北京大学定量生物学中心
学术报告 
题    目: Resource conservation manifests in the genetic code
报告人: Dr. David Zeevi
Center for Studies in Physics and Biology, the Rockefeller University
时    间: 10月19日(周一)9:00-10:00
地    点: Online (Zoom会议) 
会议 ID:627 9242 4126
https://zoom.com.cn/j/62792424126
主持人: Lucas Carey
摘 要: 
Nutrient
 limitation is a strong selective force, driving competition for 
resources. However, much is unknown about how selective pressures 
resulting from nutrient limitation shape microbial coding sequences. 
Here, we study this ‘resource-driven’ selection using metagenomic and 
single-cell data of marine microbes, alongside environmental 
measurements. We show that a significant portion of the selection 
exerted on microbes is explained by the environment and is strongly 
associated with nitrogen availability. We further demonstrate that this 
resource conservation optimization is encoded in the structure of the 
standard genetic code, providing robustness against mutations that 
increase carbon and nitrogen incorporation into protein sequences. 

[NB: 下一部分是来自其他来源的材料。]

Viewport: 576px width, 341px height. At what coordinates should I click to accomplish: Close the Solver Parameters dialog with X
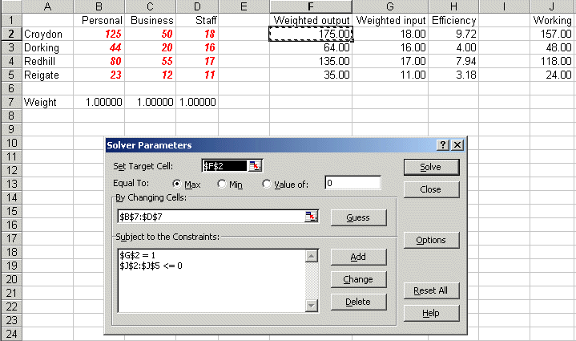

Overall, we demonstrate that nutrient conservation exerts a significant 
selective pressure on coding sequences and may have even contributed to 
the evolution of the genetic code.
报告人简介:
 David
 Zeevi is an independent postdoctoral fellow at the Rockefeller 
University Center for Studies in Physics and Biology. His research 
focuses on developing computational methods for studying the human gut 
and marine microbiomes, and their contribution to human and 
environmental health. David applies these tools in clinical settings in 
order to understand the relationship between nutrition, health, and gut 
microbes in humans; and in environmental settings in order to find new 
microbial mechanisms for combating pollution. David has coauthored 
several publications in the human microbiome field, linking the 
microbiome to the effects of artificial sweeteners (Suez et al., Nature 
2014) and host circadian rhythm (Thaiss et al., Cell 2015), inferring 
bacterial growth dynamics (Korem et al., Science 2015), predicting the 
glycemic responses of individuals to complex meals (Zeevi et al., Cell 
2015; Korem et al., Cell Metab 2017), and characterizing microbial 
genomic variability across individuals (Zeevi et al., Nature 2019).